農業機械で使われるDCモータは、主にバッテリ電源(DC12V)で作動させて、正転と逆転の両回転方向を使うことが多い。

DCモータの入力線は2本で、それぞれ+と-に接続されることで回転する。
また、+と-を入れ替えることで回転方向を変えることが出来る。
その制御は、切換接点式(C接点)のメカニカル・リレーを2つ使って、3路スイッチなどで流れる電気の向きを変える電気回路が多く使われている。
そして、使われる箇所によっては、手動(3路スイッチ)以外に自動制御装置(コントローラ)で制御して、モータが自動で回転するようになっている。




同じような電気回路で制御されている箇所

※他にも様々な箇所で使われている。
  • コンバインの扱ぎ深さ制御
  • コンバインのオーガ横回転制御
  • コンバインの刈り取りスライド制御(2条クラス)
  • トラクターの回動ロータリの回動制御

DCモータの正転逆転制御…回路例

※バッテリ-ヒューズ間とコントローラ信号線の回路は省略する。


※コントローラからの入出力線(回路例の灰色部分)は、センサ信号線、コントローラの電源線、統合ECUとの連絡線などである。また、専用コントローラを設けず、統合ECU1つで全てを担うものもある。

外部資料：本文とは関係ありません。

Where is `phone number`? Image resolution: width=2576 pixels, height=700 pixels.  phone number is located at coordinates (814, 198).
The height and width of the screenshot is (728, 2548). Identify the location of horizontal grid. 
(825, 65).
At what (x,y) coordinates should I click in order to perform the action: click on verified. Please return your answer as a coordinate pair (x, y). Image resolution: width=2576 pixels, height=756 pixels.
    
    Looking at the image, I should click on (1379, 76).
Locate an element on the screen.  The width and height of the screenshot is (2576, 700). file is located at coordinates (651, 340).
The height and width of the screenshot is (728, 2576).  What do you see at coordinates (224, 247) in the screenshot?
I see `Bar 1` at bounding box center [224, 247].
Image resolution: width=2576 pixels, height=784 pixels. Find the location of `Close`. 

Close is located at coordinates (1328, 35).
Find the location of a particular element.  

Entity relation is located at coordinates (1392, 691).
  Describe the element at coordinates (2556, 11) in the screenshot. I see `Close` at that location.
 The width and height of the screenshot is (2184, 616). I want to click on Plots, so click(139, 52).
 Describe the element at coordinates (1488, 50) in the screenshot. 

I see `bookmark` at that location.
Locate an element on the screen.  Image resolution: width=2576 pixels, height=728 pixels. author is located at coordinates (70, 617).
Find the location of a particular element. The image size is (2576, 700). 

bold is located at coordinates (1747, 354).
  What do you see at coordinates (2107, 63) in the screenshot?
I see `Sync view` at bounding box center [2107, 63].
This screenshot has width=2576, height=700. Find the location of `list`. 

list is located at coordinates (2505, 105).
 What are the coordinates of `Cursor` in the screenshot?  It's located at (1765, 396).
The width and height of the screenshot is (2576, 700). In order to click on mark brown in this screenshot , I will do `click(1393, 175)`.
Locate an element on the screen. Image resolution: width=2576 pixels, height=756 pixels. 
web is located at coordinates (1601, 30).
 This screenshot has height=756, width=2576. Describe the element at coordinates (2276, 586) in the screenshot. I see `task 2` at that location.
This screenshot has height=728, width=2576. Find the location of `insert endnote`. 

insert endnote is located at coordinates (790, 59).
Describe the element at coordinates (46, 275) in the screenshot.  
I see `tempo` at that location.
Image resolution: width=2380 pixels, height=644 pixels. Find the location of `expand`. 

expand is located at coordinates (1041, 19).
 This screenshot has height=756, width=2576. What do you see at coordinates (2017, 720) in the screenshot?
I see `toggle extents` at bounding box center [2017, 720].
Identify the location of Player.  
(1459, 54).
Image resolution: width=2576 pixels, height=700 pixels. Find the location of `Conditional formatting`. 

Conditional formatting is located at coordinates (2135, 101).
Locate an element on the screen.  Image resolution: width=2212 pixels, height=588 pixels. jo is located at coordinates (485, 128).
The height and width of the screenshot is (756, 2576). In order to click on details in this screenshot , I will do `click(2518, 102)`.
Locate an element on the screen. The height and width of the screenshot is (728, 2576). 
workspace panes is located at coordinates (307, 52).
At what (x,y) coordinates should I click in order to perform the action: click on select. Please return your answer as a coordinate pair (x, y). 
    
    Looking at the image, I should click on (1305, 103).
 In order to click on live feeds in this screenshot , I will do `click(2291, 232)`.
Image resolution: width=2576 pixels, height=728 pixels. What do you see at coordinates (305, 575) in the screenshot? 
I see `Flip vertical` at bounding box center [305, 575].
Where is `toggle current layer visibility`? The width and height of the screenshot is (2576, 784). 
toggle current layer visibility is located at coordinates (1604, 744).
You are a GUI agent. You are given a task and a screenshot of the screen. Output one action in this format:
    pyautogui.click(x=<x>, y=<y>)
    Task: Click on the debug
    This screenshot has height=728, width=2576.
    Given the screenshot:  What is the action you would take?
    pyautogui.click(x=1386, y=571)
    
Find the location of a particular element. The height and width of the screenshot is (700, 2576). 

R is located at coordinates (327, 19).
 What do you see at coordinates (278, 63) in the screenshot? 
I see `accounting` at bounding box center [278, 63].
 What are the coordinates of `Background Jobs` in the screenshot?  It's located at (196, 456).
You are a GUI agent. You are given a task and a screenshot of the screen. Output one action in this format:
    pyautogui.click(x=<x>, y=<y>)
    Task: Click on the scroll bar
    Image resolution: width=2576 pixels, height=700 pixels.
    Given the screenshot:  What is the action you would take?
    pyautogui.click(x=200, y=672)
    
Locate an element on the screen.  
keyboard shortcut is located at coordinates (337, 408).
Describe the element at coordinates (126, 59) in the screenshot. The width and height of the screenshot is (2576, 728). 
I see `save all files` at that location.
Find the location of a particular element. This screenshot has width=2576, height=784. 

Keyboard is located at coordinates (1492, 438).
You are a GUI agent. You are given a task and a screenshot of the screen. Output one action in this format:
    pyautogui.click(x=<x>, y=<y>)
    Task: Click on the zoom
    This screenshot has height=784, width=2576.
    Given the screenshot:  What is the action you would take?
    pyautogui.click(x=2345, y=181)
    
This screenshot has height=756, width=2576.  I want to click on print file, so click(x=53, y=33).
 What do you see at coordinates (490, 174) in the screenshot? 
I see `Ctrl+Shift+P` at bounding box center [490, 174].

手動(3路スイッチ)で作動させた場合は、コントローラに電気は流れない。
これは、コントローラ内のトランジスタ(NPN型)の特性を利用したもので、B(ベース)電流を流さないとC(コレクタ)-E(エミッタ)間の電気は流れない(増幅されない)ためである。

例えば、自動制御では、外部センサからのアナログ信号を、コントローラ内でディジタル変換されマイコンなどのICで演算処理される。そして、モータを回転させる必要があると判断された時は、マイコンなどのICからトランジスタのB(ベース)に抵抗を介して電気信号が流れる。
この時、NPN型トランジスタの特性からC(コレクタ)-E(エミッタ)間は電気が流れるようになる。
E(エミッタ)は本体と接続(アーシング)されているので、3路スイッチを押した状態と同じになる。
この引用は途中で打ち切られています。